在管道中每次迭代访问第 K 次折叠答案

【问题标题】：Accessing Kth fold per iteration in pipeline在管道中每次迭代访问第 K 次折叠
【发布时间】：2022-01-10 16:05:06
【问题描述】：

我正在开发一个同时包含转换和分类的管道。但是，我使用的转换函数是一个自定义函数，需要了解任何给定迭代（Xtrain、Xtest）的训练/测试拆分。

我想使用 FunctionTransformer，因为我相信这是我需要的。

def normalize1(data, mean, std):
   df = pd.DataFrame(data=data)

   if mean is None and std is None:
       mean = df.mean(axis=0)
       std = df.std(axis=0)
       normalizedDf = (df - mean)/std
       return normalizedDf.values, mean, std

   normalizedDf = (df - mean)/std
   return normalizedDf.values

从那里，我定义了以下管道：

cv = RepeatedStratifiedKFold(n_splits=5, n_repeats=10, random_state=42)
clf = make_pipeline(FunctionTransformer(normalize1), 
                GridSearchCV(SVC(),
                             param_grid=paramGrid,
                             cv=cv,
                             refit=True))

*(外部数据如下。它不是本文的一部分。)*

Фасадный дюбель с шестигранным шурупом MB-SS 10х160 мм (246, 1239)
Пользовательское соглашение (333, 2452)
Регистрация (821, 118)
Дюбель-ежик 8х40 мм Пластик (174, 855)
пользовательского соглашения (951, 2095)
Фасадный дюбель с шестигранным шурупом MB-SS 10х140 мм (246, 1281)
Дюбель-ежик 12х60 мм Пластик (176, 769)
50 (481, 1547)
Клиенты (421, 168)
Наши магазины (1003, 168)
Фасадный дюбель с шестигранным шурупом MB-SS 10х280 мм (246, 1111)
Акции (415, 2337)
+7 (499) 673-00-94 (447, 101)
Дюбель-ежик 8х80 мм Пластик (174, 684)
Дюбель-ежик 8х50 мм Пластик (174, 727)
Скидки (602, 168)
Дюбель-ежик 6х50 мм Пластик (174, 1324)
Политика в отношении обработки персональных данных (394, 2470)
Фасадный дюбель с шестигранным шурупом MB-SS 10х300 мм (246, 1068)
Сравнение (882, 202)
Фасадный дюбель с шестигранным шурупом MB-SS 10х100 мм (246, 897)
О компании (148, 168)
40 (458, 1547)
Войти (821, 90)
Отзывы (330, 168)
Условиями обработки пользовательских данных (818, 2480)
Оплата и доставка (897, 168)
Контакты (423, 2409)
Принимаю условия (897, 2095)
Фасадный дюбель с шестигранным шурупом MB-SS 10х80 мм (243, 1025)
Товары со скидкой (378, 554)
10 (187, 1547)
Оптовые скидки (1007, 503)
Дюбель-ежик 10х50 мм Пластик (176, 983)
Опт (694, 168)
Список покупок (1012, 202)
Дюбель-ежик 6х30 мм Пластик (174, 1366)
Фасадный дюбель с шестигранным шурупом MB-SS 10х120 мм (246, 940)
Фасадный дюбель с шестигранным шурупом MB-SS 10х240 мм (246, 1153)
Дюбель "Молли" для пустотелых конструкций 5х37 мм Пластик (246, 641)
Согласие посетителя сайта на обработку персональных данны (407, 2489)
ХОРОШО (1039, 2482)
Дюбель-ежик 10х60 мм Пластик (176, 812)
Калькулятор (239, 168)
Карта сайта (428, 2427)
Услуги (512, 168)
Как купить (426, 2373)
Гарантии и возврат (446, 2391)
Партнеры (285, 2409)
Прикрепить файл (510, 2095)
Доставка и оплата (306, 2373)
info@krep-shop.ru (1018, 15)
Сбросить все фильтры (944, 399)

这显然会返回以下错误：normalize1() missing 3 required positional arguments: 'data', 'mean', and 'std'

我希望我的管道在给定的迭代中获得训练/测试拆分，应用我的标准化函数并将新的 X_train 和 X_test 值传递给 GridSearch。有什么办法可以做到吗？

仅供参考：归一化函数可以这样解释：

（变量 - 训练中的平均值）/std 训练中

这就是函数计算训练队列的均值和标准值 if mean is None and std is None 并在具有给定均值和标准值的测试集上应用相同归一化的原因。

【问题讨论】：

标签： python scikit-learn

【解决方案1】：

如果您的意图是“在任何给定迭代中需要了解训练/测试拆分的自定义函数”，那么您需要将转换器放置在 GridSearchCV 中。您当前的代码首先转换训练数据，然后将其传递给GridSearchCV。

所以首先你不需要返回mean 和std：

def normalize1(data, mean, std):
    df = pd.DataFrame(data=data)

    if mean is None and std is None:
        mean = df.mean(axis=0)
        std = df.std(axis=0)
        normalizedDf = (df - mean)/std
        return normalizedDf.values

    normalizedDf = (df - mean)/std
    return normalizedDf.values

然后你在FunctionTransformer 中为你的函数提供参数：

pipeline = make_pipeline(
FunctionTransformer(normalize1,kw_args={'mean':None,'std':None}), 
SVC())
clf = GridSearchCV(pipeline, param_grid={}, cv=cv, refit=True)

我们可以适应它：

from sklearn.datasets import make_classification
X,y = make_classification()

clf.fit(X,y)

你可以尝试设置默认

def normalize1(data, mean = None , std = None):
    df = pd.DataFrame(data=data)

    if mean is None and std is None:
        mean = df.mean(axis=0)
        std = df.std(axis=0)
        normalizedDf = (df - mean)/std
        return normalizedDf.values
    
    normalizedDf = (df - mean)/std
    return normalizedDf.values

pipeline = make_pipeline(FunctionTransformer(normalize1),SVC())
clf = GridSearchCV(clf,param_grid={},cv=cv,refit=True)
clf.fit(X,y)

【讨论】：